2. Discussion of the Background
The human lung is composed of a large number of small air sacs, called alveoli, in which gases are exchanged between the blood and the air spaces of the lungs. In healthy individuals, this exchange is mediated by the presence of a protein-containing surfactant complex that prevents the lungs from collapsing at the end of expiration.
The lung surfactant complex is primarily composed of lipids and contains minor amounts of various proteins. When the level of this complex becomes inadequate levels the lung will not function properly. This syndrome is called Respiratory Distress Syndrome (RDS). RDS commonly affects preterm infants.
Heretofore, RDS has been effectively treated with modified natural surfactant preparations extracted from animal lungs. Commercially available modified surfactant preparations include: (i) Curosurf, derived from porcine lung, (ii) Infasurf, extracted from calf lung lavage and (iii) Survanta, a chemically modified natural bovine lung extract.
The main constituents of the commercially available surfactant preparations are phospholipids, such as 1,2-dipalmitoyl-sn-glycero-3-phosphocholine, commonly known as dipalmitoylphosphatidylcholine (DPPC); phosphatidylglycerol (PG); and surfactant hydrophobic proteins B and C (SP-B and SP-C).
There are some significant drawbacks in using surfactant preparations from animal tissues. These drawbacks include difficulties arising during complex production and the sterilization process. Further drawbacks include the possible induction of immune reactions. Accordingly, synthetic surfactants mimicking the composition of the modified natural surfactants have been developed. Synthetic surfactants are known as reconstituted surfactants.
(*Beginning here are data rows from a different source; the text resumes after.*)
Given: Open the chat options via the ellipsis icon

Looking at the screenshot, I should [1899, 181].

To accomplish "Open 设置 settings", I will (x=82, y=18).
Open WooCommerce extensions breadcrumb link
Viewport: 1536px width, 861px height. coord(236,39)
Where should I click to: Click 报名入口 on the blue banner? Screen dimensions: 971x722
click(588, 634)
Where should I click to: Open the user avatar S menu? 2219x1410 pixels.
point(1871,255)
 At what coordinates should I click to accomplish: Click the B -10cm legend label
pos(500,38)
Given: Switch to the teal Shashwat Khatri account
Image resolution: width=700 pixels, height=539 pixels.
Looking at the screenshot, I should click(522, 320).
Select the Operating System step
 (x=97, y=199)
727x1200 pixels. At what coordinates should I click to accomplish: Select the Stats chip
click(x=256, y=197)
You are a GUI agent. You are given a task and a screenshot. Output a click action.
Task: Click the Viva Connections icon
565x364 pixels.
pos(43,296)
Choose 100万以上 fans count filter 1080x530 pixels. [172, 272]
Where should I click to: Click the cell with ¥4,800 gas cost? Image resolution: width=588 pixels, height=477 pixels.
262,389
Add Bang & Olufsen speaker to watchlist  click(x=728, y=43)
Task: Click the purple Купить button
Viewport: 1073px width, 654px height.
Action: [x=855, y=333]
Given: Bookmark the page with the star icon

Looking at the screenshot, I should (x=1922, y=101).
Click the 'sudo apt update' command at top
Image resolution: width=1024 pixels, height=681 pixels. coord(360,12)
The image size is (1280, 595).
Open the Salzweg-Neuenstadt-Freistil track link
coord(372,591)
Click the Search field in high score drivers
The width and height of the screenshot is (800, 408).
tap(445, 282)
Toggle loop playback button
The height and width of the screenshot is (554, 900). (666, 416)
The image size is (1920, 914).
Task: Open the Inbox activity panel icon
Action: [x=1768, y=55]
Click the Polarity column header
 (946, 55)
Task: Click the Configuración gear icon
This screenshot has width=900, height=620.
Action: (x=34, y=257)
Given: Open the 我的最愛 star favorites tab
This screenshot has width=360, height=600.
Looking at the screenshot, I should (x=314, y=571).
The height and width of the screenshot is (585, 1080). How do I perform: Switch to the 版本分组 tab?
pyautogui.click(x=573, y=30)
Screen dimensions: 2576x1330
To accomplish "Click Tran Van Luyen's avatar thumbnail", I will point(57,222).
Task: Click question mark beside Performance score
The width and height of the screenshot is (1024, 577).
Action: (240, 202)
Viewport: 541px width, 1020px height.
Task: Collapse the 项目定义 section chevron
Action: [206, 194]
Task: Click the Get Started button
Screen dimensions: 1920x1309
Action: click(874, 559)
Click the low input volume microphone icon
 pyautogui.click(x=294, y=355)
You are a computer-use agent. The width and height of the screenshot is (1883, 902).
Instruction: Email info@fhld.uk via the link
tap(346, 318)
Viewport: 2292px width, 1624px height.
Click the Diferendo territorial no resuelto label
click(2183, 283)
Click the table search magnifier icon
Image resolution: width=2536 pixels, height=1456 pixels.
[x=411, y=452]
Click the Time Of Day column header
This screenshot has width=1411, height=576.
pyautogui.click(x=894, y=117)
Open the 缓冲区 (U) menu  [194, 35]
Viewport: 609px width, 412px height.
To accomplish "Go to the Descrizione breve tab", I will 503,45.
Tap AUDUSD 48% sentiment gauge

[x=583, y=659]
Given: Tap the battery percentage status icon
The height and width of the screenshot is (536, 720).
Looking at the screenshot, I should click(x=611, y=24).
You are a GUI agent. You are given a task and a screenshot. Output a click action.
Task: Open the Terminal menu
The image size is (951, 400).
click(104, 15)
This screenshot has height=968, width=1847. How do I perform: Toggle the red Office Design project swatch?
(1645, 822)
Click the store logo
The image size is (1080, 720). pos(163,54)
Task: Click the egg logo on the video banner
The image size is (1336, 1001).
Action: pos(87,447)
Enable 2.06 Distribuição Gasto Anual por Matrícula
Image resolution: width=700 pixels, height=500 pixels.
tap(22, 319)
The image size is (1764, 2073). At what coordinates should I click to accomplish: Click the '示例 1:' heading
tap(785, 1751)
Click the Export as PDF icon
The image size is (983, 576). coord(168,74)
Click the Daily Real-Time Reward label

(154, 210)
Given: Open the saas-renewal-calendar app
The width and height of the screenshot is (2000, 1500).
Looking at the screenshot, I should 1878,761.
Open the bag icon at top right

The development of clinically active reconstituted surfactants has turned out to be complicated since the native hydrophobic proteins are too big to synthesize, structurally complex and unstable in pure form. In order to replace native hydrophobic proteins, some synthetic polypeptides partially corresponding to their sequences and analogs thereof have been proposed, for example, in WO 89/06657, WO 92/22315, WO 95/32992, U.S. Pat. No. 6,660,833, EP 413,957, WO 91/18015 and WO 00/47623.
In these references, the treatment with reconstituted surfactants in animal studies gives rise to poor lung gas volumes and grade of alveolar patency at the end of expiration. Thus, ventilation is required with a positive end expiratory pressure (PEEP) in order to achieve an in vivo activity comparable to that achieved with modified natural surfactants (Johansson J et al J Appl Physiol 2003, 95, 2055-2063; Davis A J et al Am J Respir Crit Care Med 1998; 157, 553-559).
The reconstituted surfactant preparations available heretofore are indeed not sufficient to form a stable phospholipid film in the alveoli at the end of expiration. As such, there remains an unmet need for a reconstituted surfactant with improved properties in terms of lung compliance. In particular there is a need for a reconstituted surfactant preparation which is able to guarantee alveolar stability, and hence to maintain alveolar stability at the end of expiration without requiring ventilation with PEEP.